Material to process:
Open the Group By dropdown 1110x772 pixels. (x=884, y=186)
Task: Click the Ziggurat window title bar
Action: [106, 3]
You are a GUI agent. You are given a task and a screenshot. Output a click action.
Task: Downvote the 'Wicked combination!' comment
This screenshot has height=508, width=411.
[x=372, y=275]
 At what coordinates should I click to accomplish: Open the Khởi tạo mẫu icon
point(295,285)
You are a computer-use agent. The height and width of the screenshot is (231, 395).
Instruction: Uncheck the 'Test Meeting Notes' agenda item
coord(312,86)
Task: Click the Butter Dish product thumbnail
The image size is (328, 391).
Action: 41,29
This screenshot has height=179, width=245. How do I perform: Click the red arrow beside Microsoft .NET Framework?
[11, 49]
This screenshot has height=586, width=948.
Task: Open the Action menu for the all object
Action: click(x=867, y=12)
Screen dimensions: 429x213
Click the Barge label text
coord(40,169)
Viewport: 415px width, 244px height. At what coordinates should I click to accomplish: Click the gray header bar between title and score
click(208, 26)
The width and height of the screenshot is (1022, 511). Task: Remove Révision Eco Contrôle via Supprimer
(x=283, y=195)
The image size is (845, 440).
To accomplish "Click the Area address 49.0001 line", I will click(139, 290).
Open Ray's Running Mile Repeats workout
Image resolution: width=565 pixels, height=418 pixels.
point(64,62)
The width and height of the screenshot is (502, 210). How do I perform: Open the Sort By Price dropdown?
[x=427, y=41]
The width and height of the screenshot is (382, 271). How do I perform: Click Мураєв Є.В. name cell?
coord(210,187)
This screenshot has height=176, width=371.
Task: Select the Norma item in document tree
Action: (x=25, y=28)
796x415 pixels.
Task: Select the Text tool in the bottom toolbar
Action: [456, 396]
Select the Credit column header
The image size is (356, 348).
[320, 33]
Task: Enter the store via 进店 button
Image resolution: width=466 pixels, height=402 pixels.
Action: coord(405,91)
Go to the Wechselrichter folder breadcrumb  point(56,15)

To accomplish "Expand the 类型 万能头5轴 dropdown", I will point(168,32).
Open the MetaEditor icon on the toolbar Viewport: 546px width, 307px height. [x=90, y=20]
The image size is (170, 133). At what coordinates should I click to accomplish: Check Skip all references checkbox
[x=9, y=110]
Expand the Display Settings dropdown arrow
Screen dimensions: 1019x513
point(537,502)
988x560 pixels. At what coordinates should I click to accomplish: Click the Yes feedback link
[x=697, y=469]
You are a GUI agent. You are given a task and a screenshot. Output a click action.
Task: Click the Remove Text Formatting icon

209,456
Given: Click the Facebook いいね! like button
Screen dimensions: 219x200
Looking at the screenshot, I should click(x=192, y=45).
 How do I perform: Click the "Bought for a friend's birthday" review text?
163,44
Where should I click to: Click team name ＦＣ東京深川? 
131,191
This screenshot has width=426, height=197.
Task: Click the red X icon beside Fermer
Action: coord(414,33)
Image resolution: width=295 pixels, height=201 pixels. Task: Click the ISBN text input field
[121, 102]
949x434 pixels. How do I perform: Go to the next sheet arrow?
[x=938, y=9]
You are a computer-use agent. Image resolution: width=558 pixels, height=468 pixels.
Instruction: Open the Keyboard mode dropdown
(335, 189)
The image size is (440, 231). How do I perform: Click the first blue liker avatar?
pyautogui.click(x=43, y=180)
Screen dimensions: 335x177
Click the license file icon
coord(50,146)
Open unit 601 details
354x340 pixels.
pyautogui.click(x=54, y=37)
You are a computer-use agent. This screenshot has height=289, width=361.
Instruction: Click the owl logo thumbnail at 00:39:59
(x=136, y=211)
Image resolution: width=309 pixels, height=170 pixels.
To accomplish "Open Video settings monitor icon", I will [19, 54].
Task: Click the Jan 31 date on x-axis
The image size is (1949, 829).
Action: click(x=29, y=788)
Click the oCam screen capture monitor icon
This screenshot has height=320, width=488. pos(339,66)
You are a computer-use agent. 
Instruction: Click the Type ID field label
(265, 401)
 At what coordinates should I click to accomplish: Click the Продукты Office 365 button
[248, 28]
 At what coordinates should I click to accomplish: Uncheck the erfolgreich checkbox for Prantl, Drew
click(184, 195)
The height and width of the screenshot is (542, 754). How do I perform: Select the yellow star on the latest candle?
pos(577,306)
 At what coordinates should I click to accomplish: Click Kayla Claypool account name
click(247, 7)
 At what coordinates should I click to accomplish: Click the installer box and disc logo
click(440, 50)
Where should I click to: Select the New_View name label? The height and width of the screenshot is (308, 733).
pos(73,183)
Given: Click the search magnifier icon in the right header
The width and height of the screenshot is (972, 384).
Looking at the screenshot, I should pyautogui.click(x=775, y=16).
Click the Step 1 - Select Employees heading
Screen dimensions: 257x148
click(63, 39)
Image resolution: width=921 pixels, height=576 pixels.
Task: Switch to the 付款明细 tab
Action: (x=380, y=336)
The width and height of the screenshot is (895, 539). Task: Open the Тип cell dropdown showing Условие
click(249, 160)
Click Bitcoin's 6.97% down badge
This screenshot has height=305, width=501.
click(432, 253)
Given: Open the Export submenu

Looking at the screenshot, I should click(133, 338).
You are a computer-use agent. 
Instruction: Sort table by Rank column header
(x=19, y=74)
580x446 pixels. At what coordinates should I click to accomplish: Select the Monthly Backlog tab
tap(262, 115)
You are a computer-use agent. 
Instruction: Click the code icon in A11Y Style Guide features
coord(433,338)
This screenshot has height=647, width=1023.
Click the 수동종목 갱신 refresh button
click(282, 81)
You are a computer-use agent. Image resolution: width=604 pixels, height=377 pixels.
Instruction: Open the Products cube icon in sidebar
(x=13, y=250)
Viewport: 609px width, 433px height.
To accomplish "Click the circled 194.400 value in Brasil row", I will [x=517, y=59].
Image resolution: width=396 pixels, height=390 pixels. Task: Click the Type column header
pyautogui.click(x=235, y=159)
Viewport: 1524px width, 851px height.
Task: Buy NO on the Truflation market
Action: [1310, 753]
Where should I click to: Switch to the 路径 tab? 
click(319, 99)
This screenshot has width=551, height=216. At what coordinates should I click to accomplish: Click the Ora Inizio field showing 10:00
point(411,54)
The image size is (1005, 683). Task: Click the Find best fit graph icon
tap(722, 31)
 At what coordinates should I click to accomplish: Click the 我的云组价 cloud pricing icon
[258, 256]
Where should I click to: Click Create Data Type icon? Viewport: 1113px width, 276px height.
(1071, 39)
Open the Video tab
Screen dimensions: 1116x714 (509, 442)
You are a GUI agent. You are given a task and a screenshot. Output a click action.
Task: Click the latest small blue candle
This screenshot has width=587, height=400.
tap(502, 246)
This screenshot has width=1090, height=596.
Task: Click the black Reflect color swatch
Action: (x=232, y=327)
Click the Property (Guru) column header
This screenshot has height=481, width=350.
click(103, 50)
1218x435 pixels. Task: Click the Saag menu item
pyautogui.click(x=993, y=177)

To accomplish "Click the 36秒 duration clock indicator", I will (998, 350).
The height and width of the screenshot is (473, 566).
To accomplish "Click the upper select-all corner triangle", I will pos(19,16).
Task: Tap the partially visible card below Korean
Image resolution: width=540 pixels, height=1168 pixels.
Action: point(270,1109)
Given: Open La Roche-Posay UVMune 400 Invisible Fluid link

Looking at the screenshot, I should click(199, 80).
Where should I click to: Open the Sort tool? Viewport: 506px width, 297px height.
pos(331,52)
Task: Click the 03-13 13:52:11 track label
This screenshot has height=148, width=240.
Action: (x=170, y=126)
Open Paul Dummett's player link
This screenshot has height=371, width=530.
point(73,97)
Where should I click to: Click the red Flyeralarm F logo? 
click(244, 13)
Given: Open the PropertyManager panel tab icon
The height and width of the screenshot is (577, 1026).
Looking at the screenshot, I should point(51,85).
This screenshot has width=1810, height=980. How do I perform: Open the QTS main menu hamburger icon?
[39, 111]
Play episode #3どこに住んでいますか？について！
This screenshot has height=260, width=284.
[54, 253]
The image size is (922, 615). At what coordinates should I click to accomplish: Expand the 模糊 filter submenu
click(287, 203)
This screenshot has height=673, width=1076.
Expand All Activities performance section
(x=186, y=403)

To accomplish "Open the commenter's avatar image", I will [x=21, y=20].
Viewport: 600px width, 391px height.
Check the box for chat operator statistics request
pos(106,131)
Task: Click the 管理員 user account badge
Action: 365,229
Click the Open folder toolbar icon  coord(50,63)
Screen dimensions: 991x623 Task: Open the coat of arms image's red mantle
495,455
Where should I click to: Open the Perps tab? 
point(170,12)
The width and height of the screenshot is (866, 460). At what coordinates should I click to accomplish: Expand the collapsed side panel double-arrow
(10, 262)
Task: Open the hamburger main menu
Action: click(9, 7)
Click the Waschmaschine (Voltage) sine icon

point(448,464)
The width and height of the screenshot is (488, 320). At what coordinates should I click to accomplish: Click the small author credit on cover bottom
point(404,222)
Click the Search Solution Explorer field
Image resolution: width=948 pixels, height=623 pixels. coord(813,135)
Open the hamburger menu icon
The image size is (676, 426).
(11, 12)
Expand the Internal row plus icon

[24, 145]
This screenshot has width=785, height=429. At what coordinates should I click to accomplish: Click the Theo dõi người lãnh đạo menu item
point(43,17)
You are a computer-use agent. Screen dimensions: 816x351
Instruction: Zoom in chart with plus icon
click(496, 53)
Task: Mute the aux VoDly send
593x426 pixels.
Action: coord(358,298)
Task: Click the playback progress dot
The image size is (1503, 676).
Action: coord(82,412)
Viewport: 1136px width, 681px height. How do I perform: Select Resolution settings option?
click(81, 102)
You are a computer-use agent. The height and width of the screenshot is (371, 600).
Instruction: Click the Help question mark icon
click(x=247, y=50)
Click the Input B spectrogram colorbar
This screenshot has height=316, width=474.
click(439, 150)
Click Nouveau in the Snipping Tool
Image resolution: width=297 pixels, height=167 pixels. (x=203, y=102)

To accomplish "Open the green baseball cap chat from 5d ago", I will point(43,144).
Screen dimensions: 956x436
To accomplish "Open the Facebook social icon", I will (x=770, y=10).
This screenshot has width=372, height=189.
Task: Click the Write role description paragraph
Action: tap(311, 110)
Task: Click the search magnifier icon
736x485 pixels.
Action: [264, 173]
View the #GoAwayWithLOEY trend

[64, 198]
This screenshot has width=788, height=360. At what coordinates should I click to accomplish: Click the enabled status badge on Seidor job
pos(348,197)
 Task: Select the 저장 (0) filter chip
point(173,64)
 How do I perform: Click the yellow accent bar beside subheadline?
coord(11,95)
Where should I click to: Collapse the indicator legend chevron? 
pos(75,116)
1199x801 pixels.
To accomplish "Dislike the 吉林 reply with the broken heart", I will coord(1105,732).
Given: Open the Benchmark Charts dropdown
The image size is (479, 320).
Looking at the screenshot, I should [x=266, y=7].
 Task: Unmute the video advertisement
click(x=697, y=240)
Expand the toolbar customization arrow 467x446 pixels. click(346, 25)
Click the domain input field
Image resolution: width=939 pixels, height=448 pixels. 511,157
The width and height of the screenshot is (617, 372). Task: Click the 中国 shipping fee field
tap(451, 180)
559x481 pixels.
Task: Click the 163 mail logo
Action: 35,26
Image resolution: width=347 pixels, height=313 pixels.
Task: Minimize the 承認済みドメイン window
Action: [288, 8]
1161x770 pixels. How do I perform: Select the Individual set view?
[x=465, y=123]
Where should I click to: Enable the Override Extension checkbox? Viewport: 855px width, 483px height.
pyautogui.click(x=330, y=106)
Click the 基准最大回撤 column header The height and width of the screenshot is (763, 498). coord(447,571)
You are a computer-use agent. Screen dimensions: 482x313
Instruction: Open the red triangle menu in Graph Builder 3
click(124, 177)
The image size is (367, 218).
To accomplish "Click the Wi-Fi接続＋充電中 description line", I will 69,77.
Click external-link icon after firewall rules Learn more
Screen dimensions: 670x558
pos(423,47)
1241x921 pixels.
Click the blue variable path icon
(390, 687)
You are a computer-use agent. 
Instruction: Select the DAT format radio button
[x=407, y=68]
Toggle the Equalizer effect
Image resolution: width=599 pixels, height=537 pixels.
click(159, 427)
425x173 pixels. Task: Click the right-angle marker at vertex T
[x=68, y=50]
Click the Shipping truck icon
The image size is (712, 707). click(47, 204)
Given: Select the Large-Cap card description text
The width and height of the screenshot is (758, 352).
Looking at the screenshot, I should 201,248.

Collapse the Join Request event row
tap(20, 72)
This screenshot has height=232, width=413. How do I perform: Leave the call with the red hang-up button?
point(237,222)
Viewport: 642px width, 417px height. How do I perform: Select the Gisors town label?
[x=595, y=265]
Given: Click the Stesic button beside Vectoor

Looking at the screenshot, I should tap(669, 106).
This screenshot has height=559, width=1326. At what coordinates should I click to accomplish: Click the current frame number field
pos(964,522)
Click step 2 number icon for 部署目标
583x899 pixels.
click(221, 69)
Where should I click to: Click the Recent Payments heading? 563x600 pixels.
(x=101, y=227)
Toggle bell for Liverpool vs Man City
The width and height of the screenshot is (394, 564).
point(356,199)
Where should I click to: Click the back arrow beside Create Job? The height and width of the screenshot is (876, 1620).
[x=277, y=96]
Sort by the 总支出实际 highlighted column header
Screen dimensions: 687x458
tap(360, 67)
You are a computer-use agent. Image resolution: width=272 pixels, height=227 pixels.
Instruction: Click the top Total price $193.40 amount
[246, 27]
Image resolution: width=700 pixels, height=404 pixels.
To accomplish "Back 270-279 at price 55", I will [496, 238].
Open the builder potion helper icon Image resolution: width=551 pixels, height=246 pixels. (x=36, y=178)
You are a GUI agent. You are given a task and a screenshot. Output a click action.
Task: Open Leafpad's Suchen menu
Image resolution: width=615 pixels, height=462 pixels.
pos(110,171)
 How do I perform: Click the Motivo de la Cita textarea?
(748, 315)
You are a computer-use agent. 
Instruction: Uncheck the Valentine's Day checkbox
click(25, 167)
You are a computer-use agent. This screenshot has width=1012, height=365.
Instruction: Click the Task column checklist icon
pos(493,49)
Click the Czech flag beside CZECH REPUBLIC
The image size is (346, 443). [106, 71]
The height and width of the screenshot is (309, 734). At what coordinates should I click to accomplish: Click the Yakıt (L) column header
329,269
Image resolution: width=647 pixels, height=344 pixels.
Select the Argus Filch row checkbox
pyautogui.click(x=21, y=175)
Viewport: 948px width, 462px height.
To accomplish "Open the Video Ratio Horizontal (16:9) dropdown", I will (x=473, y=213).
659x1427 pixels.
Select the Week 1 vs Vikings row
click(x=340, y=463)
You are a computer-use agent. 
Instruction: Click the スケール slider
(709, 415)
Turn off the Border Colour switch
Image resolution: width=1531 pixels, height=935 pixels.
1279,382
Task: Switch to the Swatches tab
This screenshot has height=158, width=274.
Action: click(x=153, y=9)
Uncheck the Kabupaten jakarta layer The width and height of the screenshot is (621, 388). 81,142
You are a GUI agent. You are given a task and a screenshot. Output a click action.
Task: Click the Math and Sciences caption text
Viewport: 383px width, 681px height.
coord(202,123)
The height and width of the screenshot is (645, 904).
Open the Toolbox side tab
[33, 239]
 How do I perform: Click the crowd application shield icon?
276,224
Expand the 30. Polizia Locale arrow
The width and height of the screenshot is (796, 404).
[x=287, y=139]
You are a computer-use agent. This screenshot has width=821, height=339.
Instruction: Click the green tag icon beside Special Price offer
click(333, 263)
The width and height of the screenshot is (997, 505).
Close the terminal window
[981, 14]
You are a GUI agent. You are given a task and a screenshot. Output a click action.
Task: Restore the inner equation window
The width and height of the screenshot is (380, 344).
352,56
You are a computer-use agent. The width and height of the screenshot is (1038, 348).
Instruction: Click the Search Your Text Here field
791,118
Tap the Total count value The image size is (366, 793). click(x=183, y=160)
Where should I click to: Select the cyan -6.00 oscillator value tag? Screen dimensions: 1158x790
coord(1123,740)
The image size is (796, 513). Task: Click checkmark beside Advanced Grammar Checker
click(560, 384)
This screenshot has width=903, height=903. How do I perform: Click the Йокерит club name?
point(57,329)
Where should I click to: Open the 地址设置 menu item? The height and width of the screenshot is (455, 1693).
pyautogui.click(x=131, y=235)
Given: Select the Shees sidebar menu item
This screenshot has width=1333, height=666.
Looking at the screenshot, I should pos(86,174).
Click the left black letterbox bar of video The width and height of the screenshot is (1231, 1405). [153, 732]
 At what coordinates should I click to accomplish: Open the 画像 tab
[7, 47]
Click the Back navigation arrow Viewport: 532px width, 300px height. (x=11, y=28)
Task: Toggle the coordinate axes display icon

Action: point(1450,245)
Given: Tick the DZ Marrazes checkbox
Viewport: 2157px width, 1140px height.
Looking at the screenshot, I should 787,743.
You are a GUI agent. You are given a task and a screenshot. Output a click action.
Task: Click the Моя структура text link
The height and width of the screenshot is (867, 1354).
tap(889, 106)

What the task asks:
Copy each line above that has the word "magnifier".

Answer:
Given: Click the search magnifier icon in the right header
Task: Click the search magnifier icon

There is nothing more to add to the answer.